You should have received a copy of the GNU General Public License along with this program; if not, write to the Free Software

Foundation, Inc., 51 Franklin St, Fifth Floor, Boston, MA 02110-1301 USA


Font Exception


As a special exception, if you create a document which uses this font, and embed this font or unaltered portions of this font into the document, this font does not by itself cause the resulting document to be covered by the GNU General Public License. This exception does not however invalidate any other reasons why the document might be covered by the GNU General Public License. If you modify this font, you may extend this exception to your version of the font, but you are not obligated to do so. If you do not wish to do so, delete this exception statement from your version.

Rufscript Font

(c)Hiran Venugopalan, Lithu K Kumar

Given this information in the file, I concluded GPL-3.0-or-later WITH Font-exception-2.0 as license of this file. This does not mean that the entire U-boolt is licensed under GPL-3.0-or-later WITH Font-exception-2.0 .

I hope that helps

RobertBerger commented 7 months ago

I see. Wow I guess this font will somehow be linked together with U-Boot in some cases, so this might be a case which is not covered by the exception "if you create a document which uses this font". Very interesting, since I guess that the GPL-3.0-or-later is pretty much unsuitable for most business cases where U-Boot is used, hence the "overall license is GPL-2.0-or-later,

OliverFendt commented 7 months ago

It might be that in some cases the font file is contained in the delivered binary. In case you can track the files which are used to generate the u-boot binary, you can use the spdx tag-value file to determine all licenses which are "in use" for this particular build u-boot binary.

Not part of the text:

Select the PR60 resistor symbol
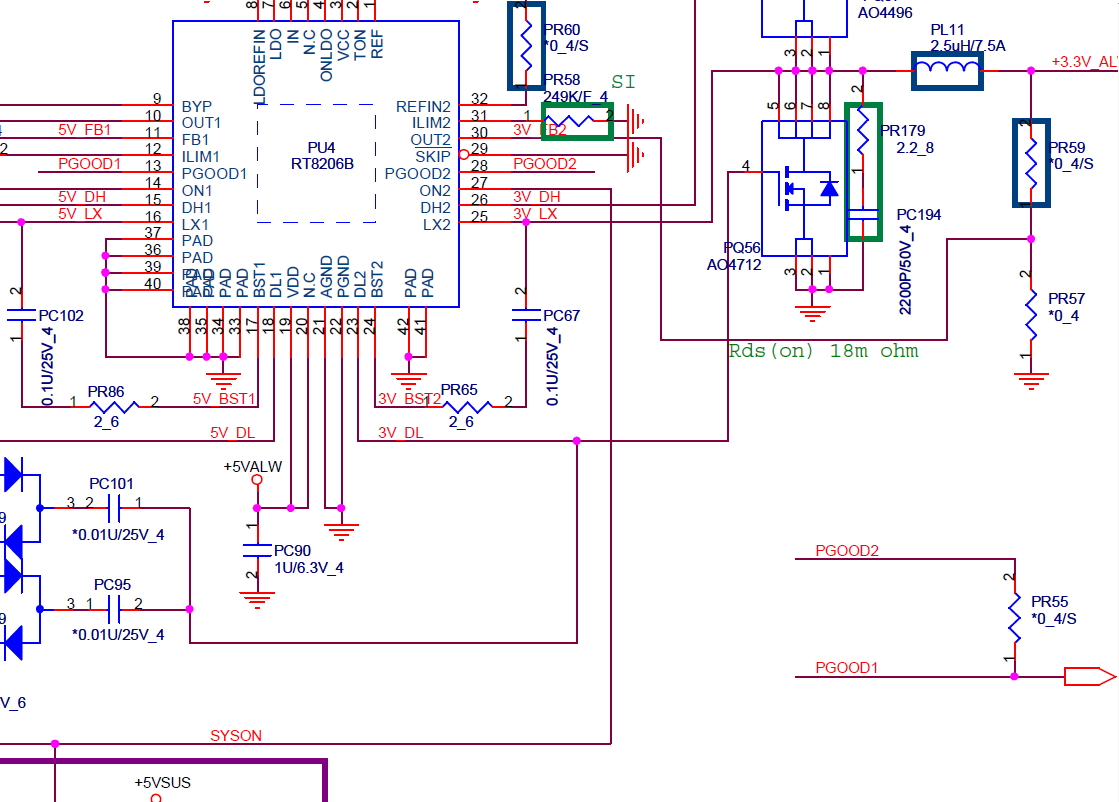This screenshot has height=802, width=1119. point(526,42)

@RobertBerger I will close the issue, if you agree to it

RobertBerger commented 7 months ago

I understand the issue, but probably there should be some explanation somewhere. I mean, it's very easily possible that people use e.g. meta-osselot[1] which uses your repo and are excited about the fact that e.g. the same u-boot version they use is also available in your repo, but, as we just saw, more license compliance work is needed.

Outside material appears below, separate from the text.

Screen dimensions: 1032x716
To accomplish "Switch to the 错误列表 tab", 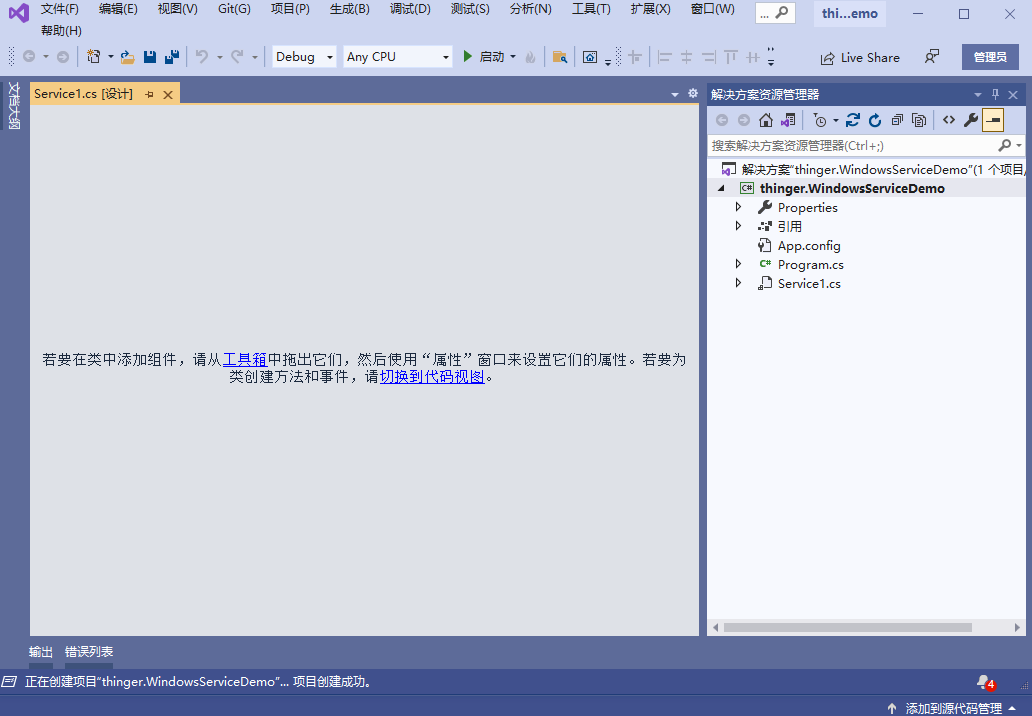I will 89,651.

the disclosure.txt seems to contain all the licenses found in all the sources of a specific repo. Further analysis needs to be done with respect to the specific build and which source files are actually used.

[1] https://github.com/iris-GmbH/meta-osselot/

RobertBerger commented 7 months ago

... and probably it's already there: https://github.com/Open-Source-Compliance/package-analysis/blob/main/README.md

OliverFendt commented 7 months ago

@RobertBerger, you are right the README file contains already the information in "Provided Artifacts":

The OSS-disclosure files contain all applicable licenses and all copyright notices of the entire package.

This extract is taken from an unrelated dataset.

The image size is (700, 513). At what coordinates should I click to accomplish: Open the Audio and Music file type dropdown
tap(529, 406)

As I said you perhaps want to use SPDX files when you want to build an Open Source disclosure document, which consists only of the license texts and copyright notices of the used files in a "build". But you also can use the disclosure document for providing the binaries, you know - you are always allowed to do to much, but you are never allowed to do to less. ;-) In case you provide the source code of let's say u-boot to others again you simply can use the disclosure file because you probably provide the vanilla package, with all files ("complete machine-readable copy of the corresponding source code") and the disclosure document for the source delivery needs to reflect the situation of the devliered source package.

I know meta-osselot, I like this project very much, because osselot and meta-osselot really implement automation in license compliance work.